= Beginning of Section =

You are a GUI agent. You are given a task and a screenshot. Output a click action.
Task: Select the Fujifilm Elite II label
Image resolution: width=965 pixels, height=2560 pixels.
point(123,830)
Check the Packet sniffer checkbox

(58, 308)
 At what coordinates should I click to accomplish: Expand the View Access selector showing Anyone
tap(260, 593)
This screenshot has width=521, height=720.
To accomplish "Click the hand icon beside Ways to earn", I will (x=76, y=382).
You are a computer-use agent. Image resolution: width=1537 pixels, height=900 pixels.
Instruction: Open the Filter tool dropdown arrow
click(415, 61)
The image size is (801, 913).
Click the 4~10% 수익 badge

= End of Section =

What you will do
Report the tally of lines in the listing that carry the string "screenshot", and nothing else.

Written answer
2